Marilú Esponda, a lay communications expert who served as Aguiar Retes’s spokesperson when he was secretary-general of the Mexican bishops’ conference, describes her former boss as a “great human being, affable, serious, but close to the people, smart, and with great empathy to understand society’s problems.”

“He gets along very well with conservatives and has been criticized as progressive for being friends with many people on the left,” Esponda told Crux, adding that he often speaks of discernment, the fruit of his formation with Jesuit spiritual directors.

Esponda recalls Aguiar Retes reaching out to convince her to become the first director of the Mexican Bishop’s press office which he instituted.

“He liked that I was a woman, and that I didn’t conform to the stereotypes.
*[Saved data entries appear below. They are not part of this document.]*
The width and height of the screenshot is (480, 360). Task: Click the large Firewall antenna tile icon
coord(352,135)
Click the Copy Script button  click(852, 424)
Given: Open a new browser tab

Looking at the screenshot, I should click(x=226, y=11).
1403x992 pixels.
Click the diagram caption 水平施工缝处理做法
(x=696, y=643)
He’s very conscious of the contributions of the laity in the Church.”

Nor is he afraid of shaking things up in order to increase efficiency, something Aguiar Retes did both in the diocese and in the bishop’s conference, seeking out the advice of professionals when they were needed to plan out the strategies.
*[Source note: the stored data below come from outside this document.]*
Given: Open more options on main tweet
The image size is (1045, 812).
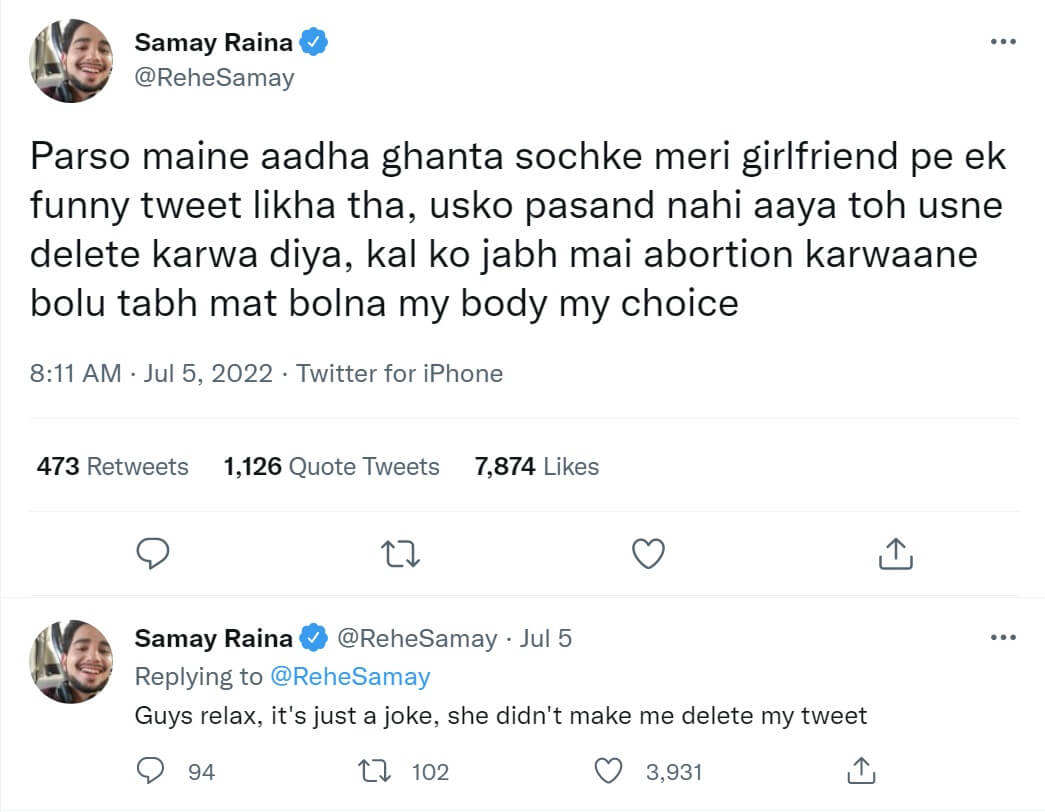Looking at the screenshot, I should [x=1002, y=42].
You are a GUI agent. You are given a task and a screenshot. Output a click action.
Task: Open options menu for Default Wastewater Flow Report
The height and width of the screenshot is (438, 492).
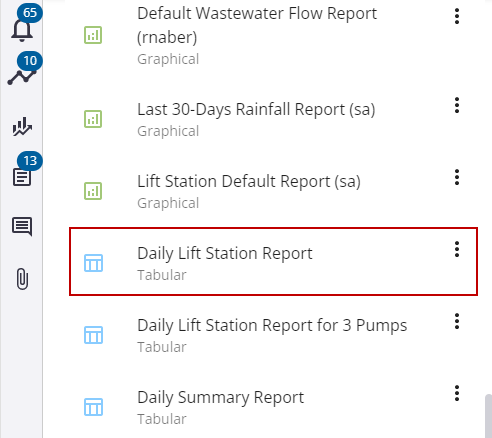457,16
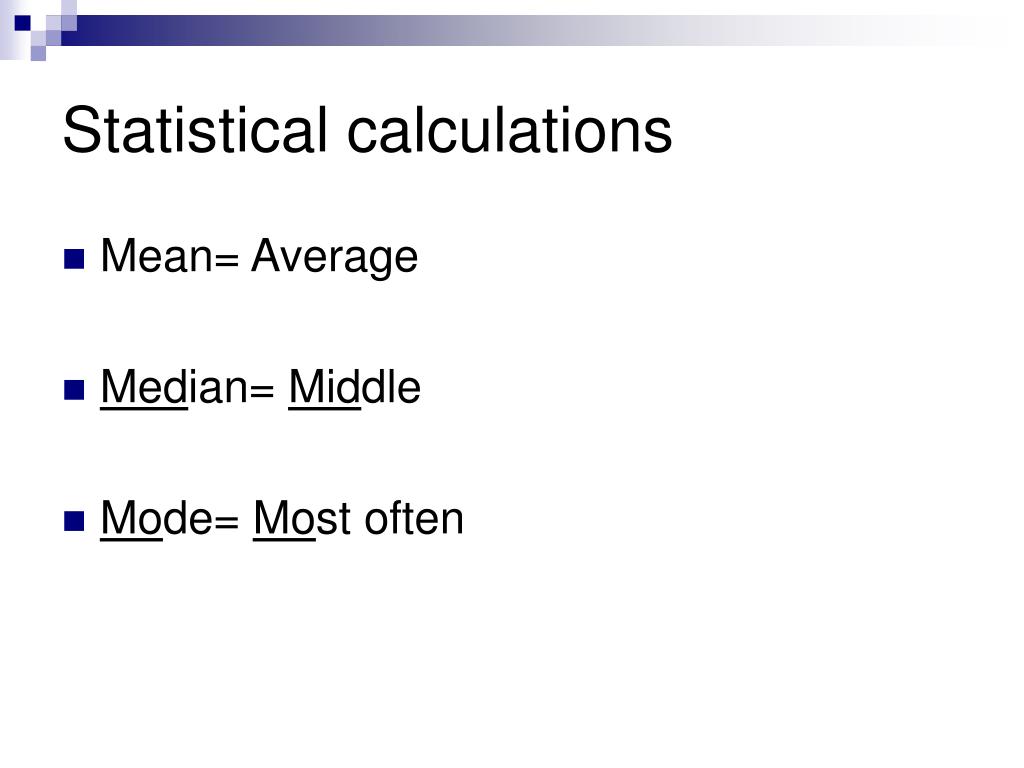
Task: Click the equals sign after Median
Action: click(262, 392)
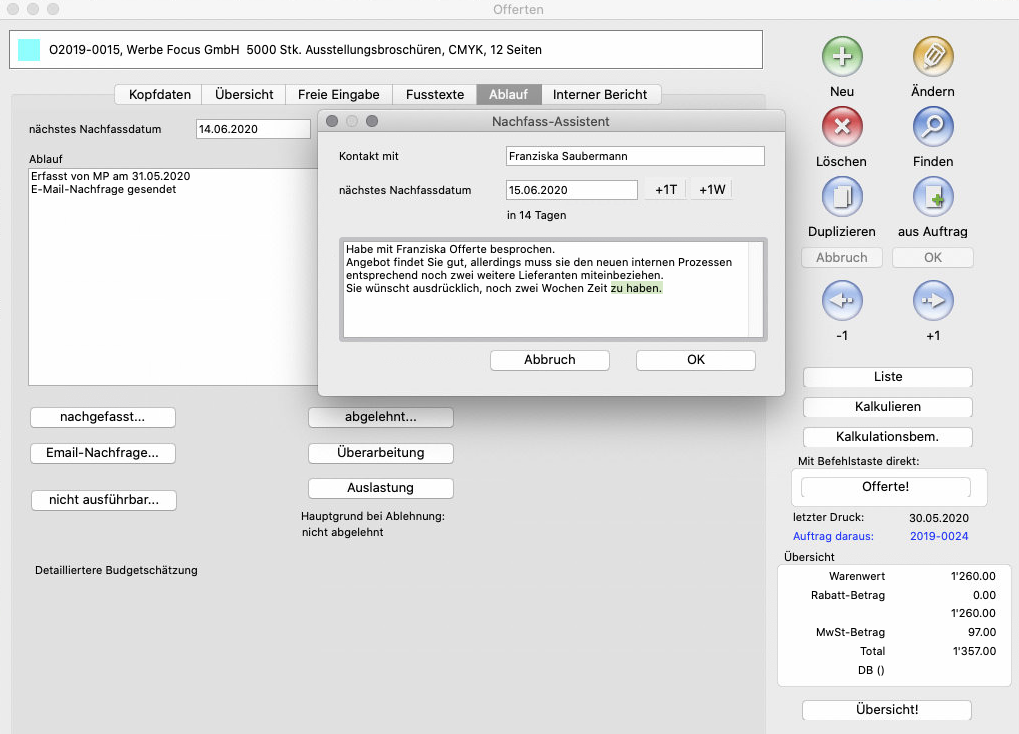Screen dimensions: 1019x734
Task: Cancel the Nachfass-Assistent with Abbruch
Action: click(549, 360)
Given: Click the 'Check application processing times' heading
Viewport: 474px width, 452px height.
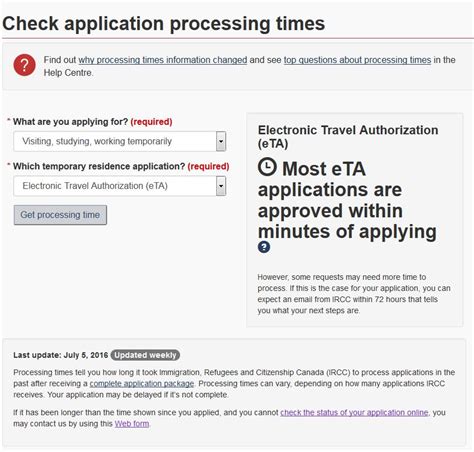Looking at the screenshot, I should (164, 24).
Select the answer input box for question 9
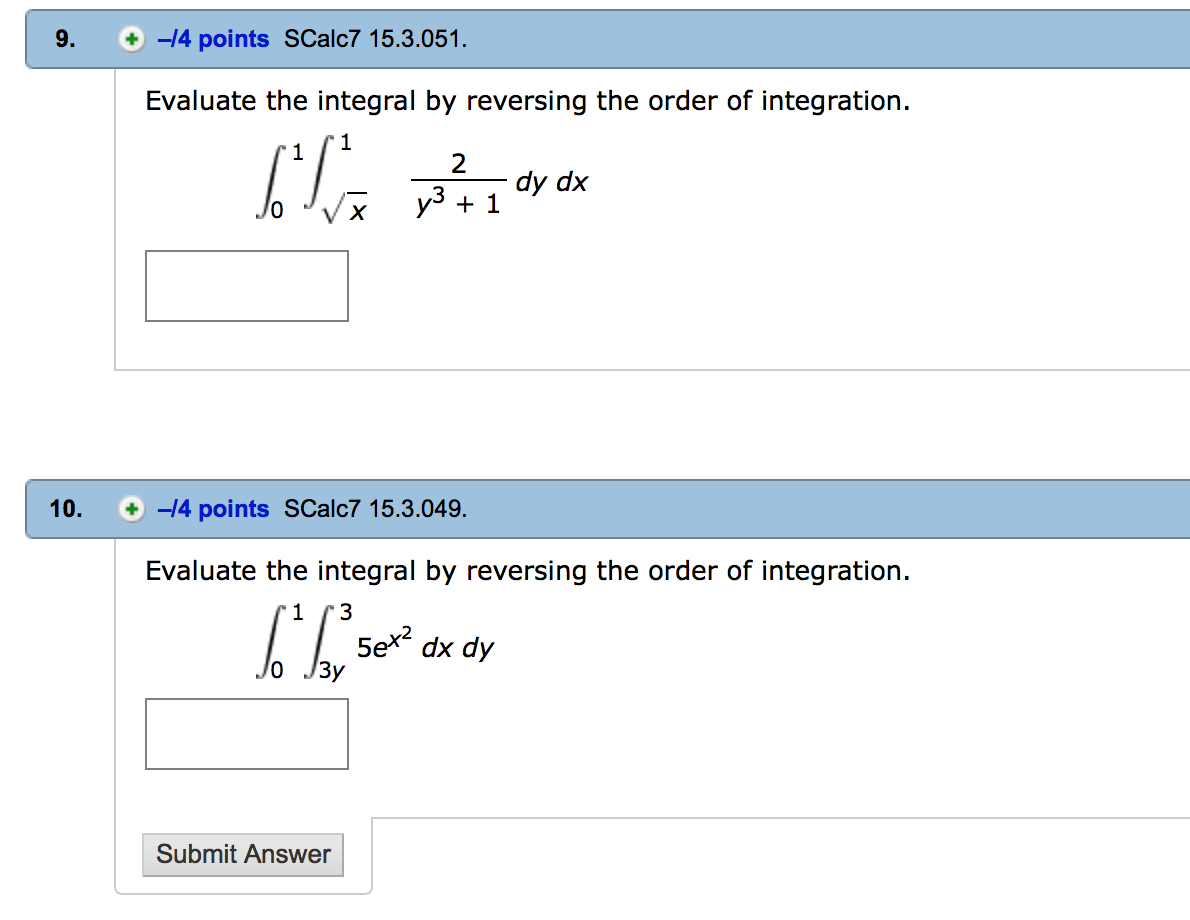The height and width of the screenshot is (920, 1190). coord(246,286)
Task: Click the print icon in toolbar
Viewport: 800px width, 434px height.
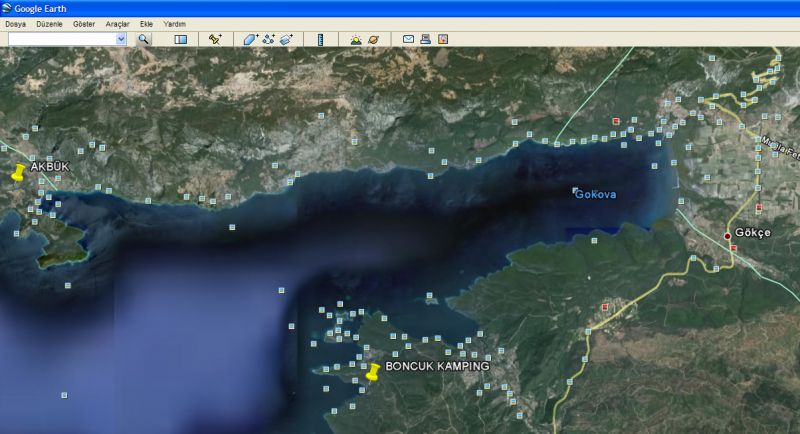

The archbishop is currently driving a “Continental Mission” in his diocese, to put into practice the conclusions reached in Aparecida, back in 2007. The document remains a key template for Francis, who hands it out to political leaders from the region when they first visit him in the Vatican.

The Aparecida meeting was headed by Chilean Cardinal Francisco Javier Errázuriz, with Honduran Cardinal Oscar Rodríguez Maradiaga as a member of the drafting committee. Both are now part of the group of nine cardinals that advises the pope.
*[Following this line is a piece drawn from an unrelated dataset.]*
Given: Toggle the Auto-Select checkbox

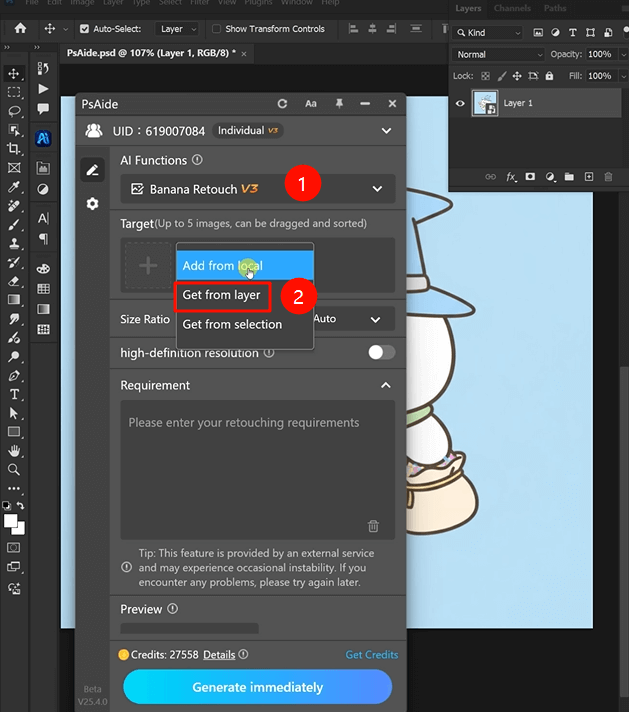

The “continental mission” was the challenge issued by Aparecida to the Church of Latin America to be in a permanent state of mission, awakening Catholics to their vocation to evangelize.

Aparecida is the blueprint for Evangelii Gaudium (“The Joy of the Gospel”), the November 2013 exhortation widely described as the Magna Carta of Francis’s papacy. The document says the “missionary option” implies that the Church’s structures and ways of acting should be geared towards the evangelization of today’s world rather than for her own self-preservation.

The diocese of Tlalnepantla, part of Mexico City’s greater urban area, is an area of great contrasts, with industrial development and extreme poverty sharing the streets with organized crime. Aguiar Retes’s fostering of a permanent mission has led to a small yet dedicated army of lay missionaries.

He was born in 1950 and ordained in 1973 after concluding priestly studies in Mexico and the U.S. Montezuma seminary. Soon after he went to Rome to study at the Pontifical Biblical Institute, and when he went back to Tepic, his home city, in 1977, he was appointed rector of the local seminary.

In the 1990s he went back to Rome to study for his doctorate in theology from the Pontifical Gregorian University.

Beyond his native Spanish, Aguiar Retes is fluent in Italian, English, French and German.

The archbishop is the second Mexican red hat Francis will have awarded: Alberto Suárez Inda of Morelia was also made a cardinal during the 2014 consistory. With these two, Mexico now has six cardinals, four of them under the age of 80 and thus eligible to vote for the next pope.